NBCUniversal Aims to Democratize CTV Through Accessible Tech


Streaming video has transformed television advertising by making it possible for brands of all kinds to buy its inventory, and NBCUniversal aims to capitalize on this newfound accessibility, said Jessica Reed, its vice president of product marketing and content strategy.

In a conversation at Adweek’s NexTech conference in New York, Reed shared several examples of how the publisher has worked to bring a broader array of advertisers into the space. 

“We want to operate however our clients and agencies prefer to do business,” Reed told platforms reporter Catherine Perloff on stage. “Our goal is to democratize access to our inventory.”

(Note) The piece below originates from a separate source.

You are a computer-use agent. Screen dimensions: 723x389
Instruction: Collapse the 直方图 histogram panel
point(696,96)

Like digital advertising more broadly, the CTV space faces lingering questions over consumer privacy issues. The looming deprecation of the third-party cookie and the broader challenge of signal loss have influenced much of its strategy in the past few years.

Data and flexibility

NBCUniversal has responded to the challenge of signal loss by prioritizing first-party data, but the company offers a variety of ways for advertisers to work with it, according to Reed, who stressed the importance of this flexibility.

When a brand approaches NBCUniversal to advertise, the first question Reed asks is whether the company has first-party data. According to Reed, companies that have direct relationships with their customers—especially those in ecommerce or with loyalty programs—often have the richest data sets.

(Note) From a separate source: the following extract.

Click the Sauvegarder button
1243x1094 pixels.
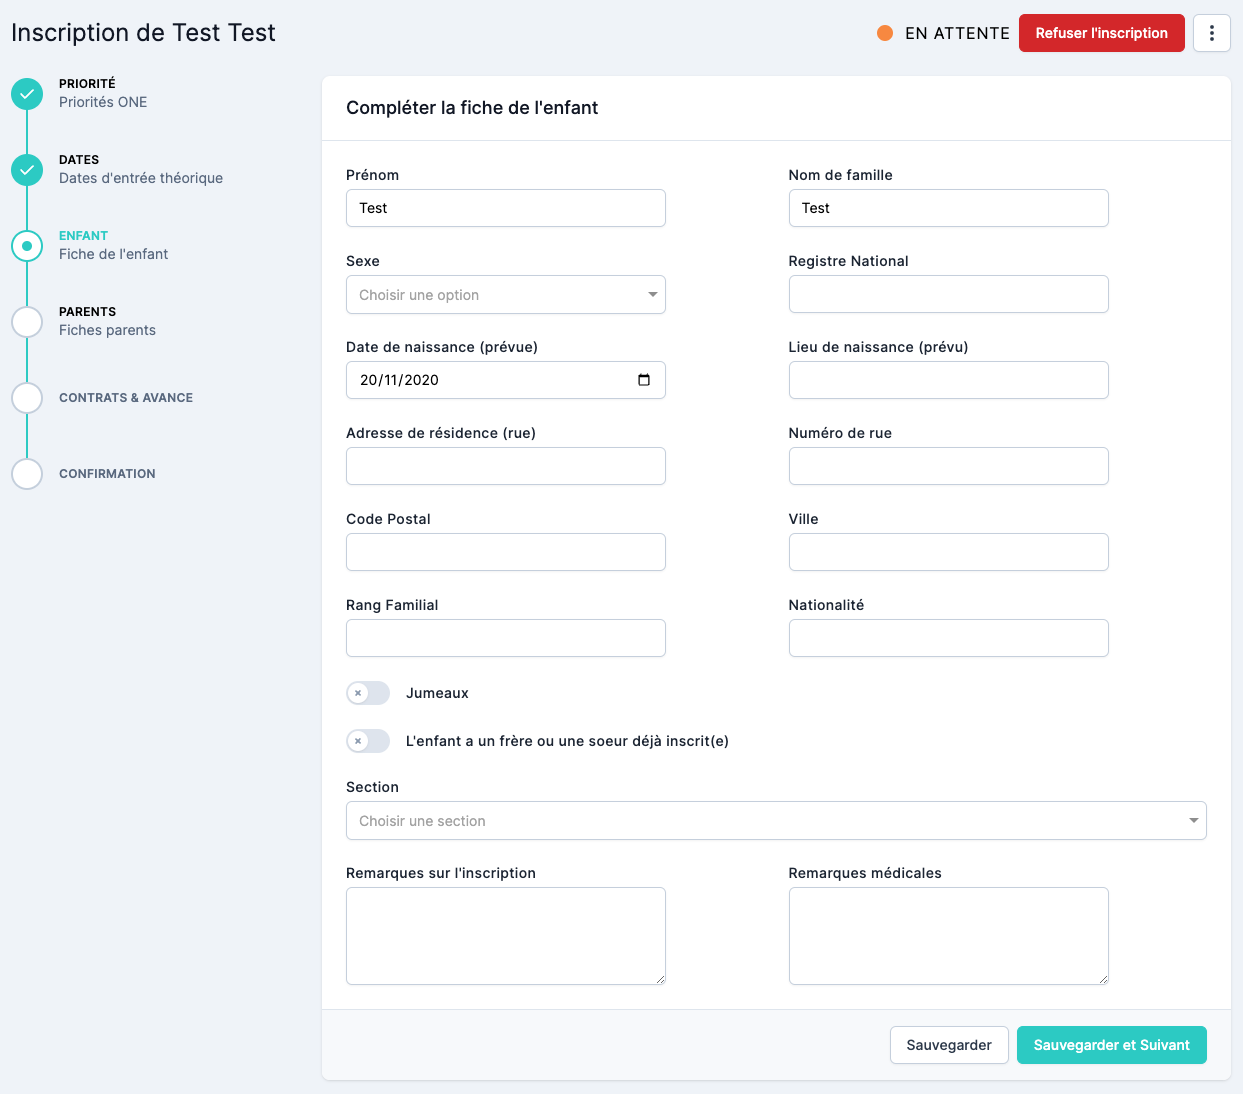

If the client has first-party data, NBCUniversal can offer direct matching through products like Amazon S3 or use clean room technology, such as Safe Haven from LiveRamp. To tack on additional scale, it can also create lookalike audiences using proprietary technology.

Jessica Reed (left), vice president of product marketing and content strategy, NBCUIvan Piedra

“It’s hard to deny that first-party data is essential to future-proofing our business, as well as a way to give our targeting more precision,” Reed said. 

For advertisers without first-party data, NBCUniversal is able to work with third-party cookies, but it can also build audience segments through its own portfolio, according to Reed.